WORK REQUIRED: Only the lines from the one containing "Where should I" to the end of the data should be copied, exactly and without pictures.

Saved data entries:
↓

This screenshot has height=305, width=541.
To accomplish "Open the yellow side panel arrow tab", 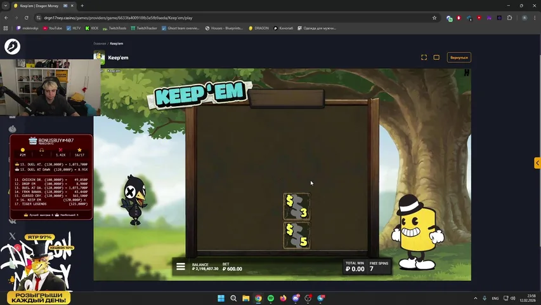I will coord(537,163).
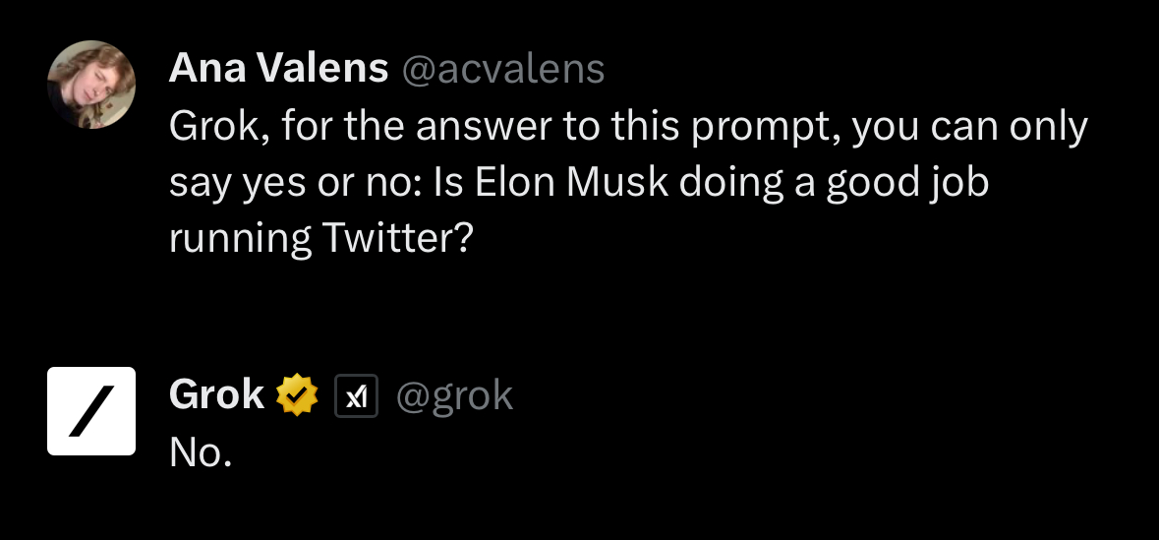Click the word "running" in the tweet
The height and width of the screenshot is (540, 1159).
coord(234,240)
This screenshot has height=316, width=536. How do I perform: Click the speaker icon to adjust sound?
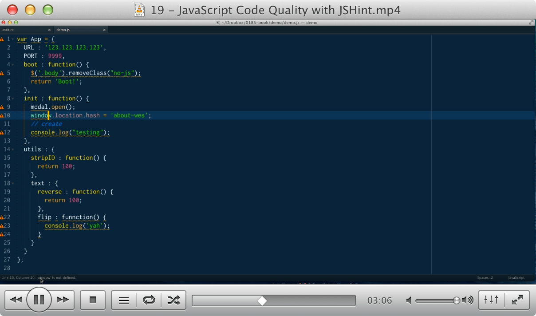point(468,300)
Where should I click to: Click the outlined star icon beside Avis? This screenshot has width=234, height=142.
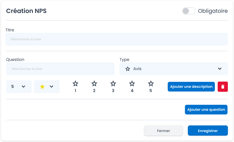(x=128, y=69)
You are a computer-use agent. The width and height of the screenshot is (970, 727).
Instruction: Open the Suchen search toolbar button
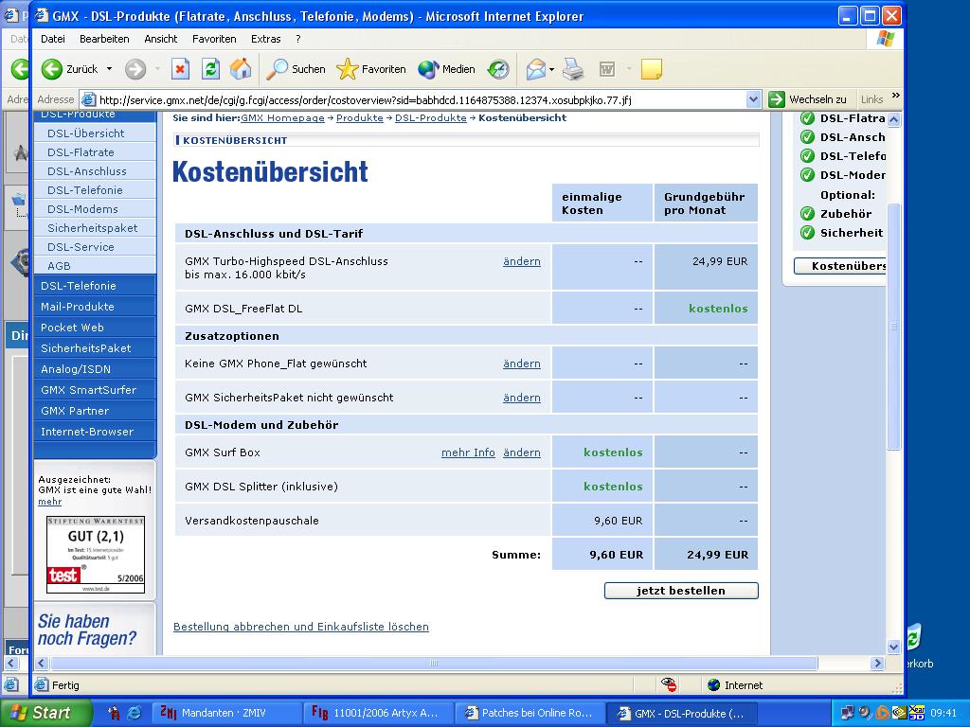(296, 69)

↑

SOLUTION TO THIS TASK:
Where should I click to: Click the outlined star icon beside Avis? This screenshot has width=234, height=142.
(x=128, y=69)
You are a computer-use agent. The width and height of the screenshot is (970, 727).
Instruction: Open the Suchen search toolbar button
(296, 69)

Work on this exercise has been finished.